After four weeks of immobilization, a limited range of active and passive range of motion (ROM) was allowed. The patient received daily physical therapy, and her ROM-both active and passive-gradually increased. At the 4-months follow-up postoperatively, ROM of the elbow joint was 0° to 135°. Removal of ‘raft’ K-wire was performed and the congruence of articular surface of the capitellum was confirmed on follow-up CT scan (
Fig. 6).
She feels comfortable using her elbow in daily life (combing hair, performing hygiene) without any complications. The VAS score of the patient was 0 out of 10 on the NRS-11, Mayo elbow performance score was 100 and Disabilities of the Arm, Shoulder, and Hand score was 0 for the disability/symptoms.
Discussion
Impacted fractures of the capitellum are uncommon, and the current body of literature is limited to case series whereby it is difficult to draw firm conclusions on injury mechanism and treatment. Moreover, because of the small size of the fracture fragments as well as overlapping of the radial head and capitellum fracture in plain radiographs, diagnosis is still challenging. To avoid a missed diagnosis and to facilitate precise preoperative planning, in patients with suspected capitellum fractures with a concomitant radial head fractures, CT scan of the affected elbow could be helpful.
5)
Although the mechanism of this injury has not been clearly elucidated, the following can be assumed. The capitellum is at risk because of reciprocal impinging on the radial head. A total of 60% of the axial load at the elbow is transmitted through the radiocapitellar joint.

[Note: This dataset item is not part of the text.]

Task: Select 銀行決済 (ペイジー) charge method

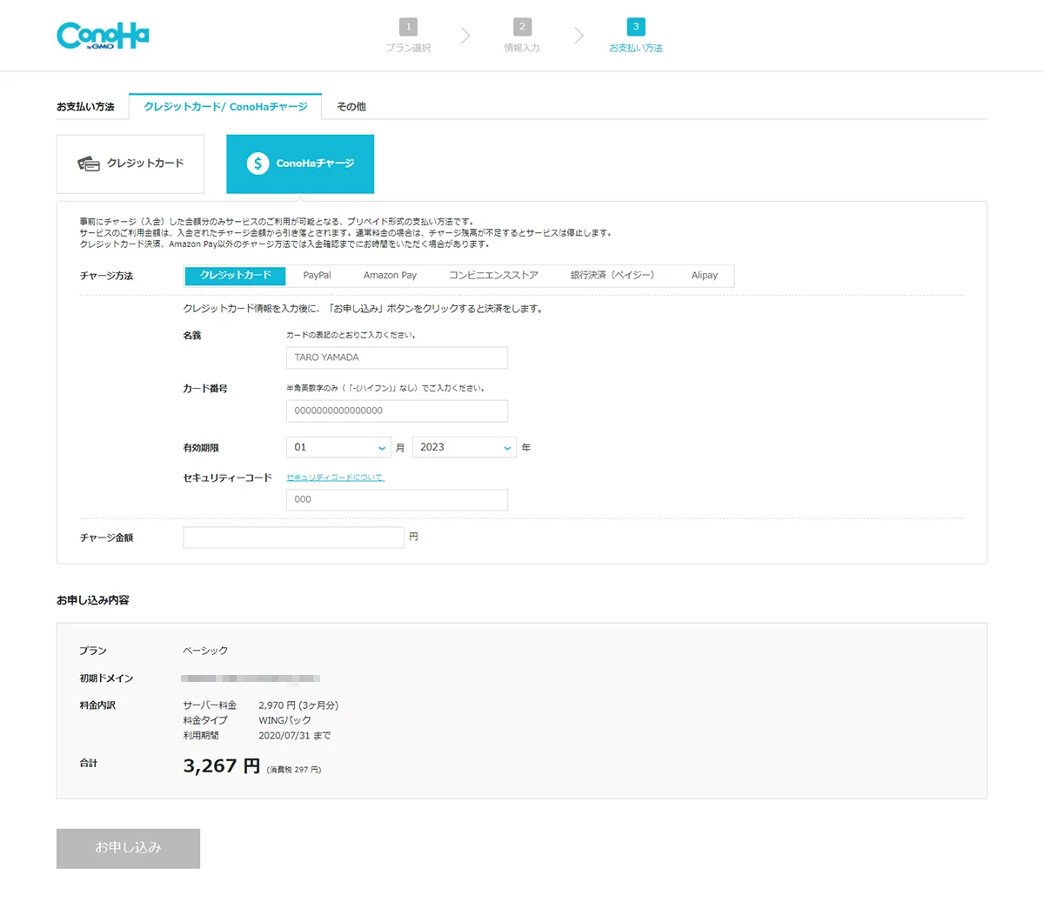Action: (x=612, y=276)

46) This axial loading stress may be produced by a fall on the outstretched hand and the capitellum has collapsed by the impact of the radial head. As a consequence, osteochondral fracture and impaction of capitellum may be occurred.
Although this type of injury is not much important to joint stability that relies on both intact articular structures and soft tissue constraints (
i.e., lateral collateral ligament, coronoid, and radial head), the bony contribution to radiocapitellar stability is provided by concavity-compressive forces.
3) Incongruence of the radio-capitellar joint leads to posttraumatic arthrosis, stiffness and potential ulnohumeral instability.
7) For these reasons, recovery of congruence in capitellar articular surface is necessary in our 1.7 mm depression case.
Reduction and internal fixation of the impacted fracture fragment is technically demanding, owing to the small and often comminuted nature of the fragments as well as the circumferential articular cartilage on the capitellum. We obtained the satisfactory clinical results through the ‘lever arm’ reduction of the fracture fragment with a small osteotome and fixation with ‘raft’ K-wire. This case demonstrates that good functional and anatomic results can be realized by open ‘lever arm’ reduction and fixation with ‘raft’ K-wire allowing early mobilization and a good recovery of elbow.
Our observations must be interpreted within the frameworks of the limitations. The clinical outcome of this patient must be compared and contrasted with another patient; however, to the best of our knowledge, there are no comparable clinical reports to date of this injury in the literature.
Figures and Tables
Fig. 1
Preoperative anteroposterior (A) and lateral (B) X-ray views of the left elbow were no visible fracture or dislocation.
Fig. 2
Computed tomography scans showed osteochondral depression of capitellum (white arrows).
Fig. 3
Operation photographs. (A) Articular surface depression of the capitellum (white arrow) and peeled articular cartilage of the radial head. (B) Small cartilage fragments from the radial head.
Fig. 4
(A) Impacted osteochondral fragment of capitellum was lifted to make an articular congruence (white arrow) using a small osteotome. (B) Stability was achieved using a ‘raft’ K-wire (white triangle).
Fig. 5
Postoperative anteroposterior (A) and lateral (B) X-ray views of the left elbow.
Fig. 6
Follow-up computed tomography scan shows the recovery of articular congruence of the capitellum (arrow).